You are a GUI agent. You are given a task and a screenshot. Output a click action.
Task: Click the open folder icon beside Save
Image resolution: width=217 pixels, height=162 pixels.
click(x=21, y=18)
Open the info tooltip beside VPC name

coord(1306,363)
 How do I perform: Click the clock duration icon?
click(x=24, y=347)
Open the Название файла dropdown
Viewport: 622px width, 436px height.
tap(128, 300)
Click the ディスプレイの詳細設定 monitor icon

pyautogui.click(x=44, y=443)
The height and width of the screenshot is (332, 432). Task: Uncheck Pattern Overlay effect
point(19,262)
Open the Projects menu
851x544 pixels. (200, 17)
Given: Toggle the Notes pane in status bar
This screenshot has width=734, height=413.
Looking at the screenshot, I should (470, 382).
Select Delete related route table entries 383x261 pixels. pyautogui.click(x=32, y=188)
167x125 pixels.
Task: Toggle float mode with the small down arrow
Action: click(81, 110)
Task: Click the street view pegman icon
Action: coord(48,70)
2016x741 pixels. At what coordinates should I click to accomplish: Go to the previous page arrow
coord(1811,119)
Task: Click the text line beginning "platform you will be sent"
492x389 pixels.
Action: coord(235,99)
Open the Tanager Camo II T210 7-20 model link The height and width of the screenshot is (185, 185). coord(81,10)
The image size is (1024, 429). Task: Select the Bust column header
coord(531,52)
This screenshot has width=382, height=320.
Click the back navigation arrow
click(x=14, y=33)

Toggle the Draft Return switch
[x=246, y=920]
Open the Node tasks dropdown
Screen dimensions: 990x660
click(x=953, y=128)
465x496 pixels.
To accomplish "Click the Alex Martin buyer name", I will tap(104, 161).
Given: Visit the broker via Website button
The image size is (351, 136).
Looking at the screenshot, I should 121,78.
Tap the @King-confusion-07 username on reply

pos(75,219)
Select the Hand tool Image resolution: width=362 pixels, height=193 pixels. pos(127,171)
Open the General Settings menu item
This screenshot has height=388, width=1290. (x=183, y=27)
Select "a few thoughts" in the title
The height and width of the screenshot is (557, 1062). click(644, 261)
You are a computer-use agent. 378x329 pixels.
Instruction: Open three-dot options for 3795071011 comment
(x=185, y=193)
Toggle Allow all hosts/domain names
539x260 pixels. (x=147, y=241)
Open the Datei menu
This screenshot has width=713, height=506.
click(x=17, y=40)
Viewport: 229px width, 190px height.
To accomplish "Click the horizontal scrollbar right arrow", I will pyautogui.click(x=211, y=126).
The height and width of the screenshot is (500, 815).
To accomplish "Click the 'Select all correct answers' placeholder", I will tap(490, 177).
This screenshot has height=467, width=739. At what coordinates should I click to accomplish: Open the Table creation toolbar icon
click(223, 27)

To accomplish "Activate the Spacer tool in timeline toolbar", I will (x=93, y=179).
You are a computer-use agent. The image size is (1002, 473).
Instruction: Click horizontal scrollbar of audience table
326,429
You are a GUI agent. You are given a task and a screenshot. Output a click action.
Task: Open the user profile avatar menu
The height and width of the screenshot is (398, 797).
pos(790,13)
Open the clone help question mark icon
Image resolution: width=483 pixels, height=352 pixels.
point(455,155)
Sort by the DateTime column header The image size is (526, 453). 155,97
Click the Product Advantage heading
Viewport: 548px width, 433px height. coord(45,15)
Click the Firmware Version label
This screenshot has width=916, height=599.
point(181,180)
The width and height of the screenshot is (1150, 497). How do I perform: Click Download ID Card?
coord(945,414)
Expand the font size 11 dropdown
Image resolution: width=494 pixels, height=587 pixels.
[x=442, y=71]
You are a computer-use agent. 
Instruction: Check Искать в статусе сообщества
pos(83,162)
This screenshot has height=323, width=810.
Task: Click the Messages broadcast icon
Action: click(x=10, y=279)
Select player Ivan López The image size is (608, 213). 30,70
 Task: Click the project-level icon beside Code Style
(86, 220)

--

Using the records, find the number of lines in which the string "computer" occurs. Reply with that number alone.

* _Reply to the exercise_
3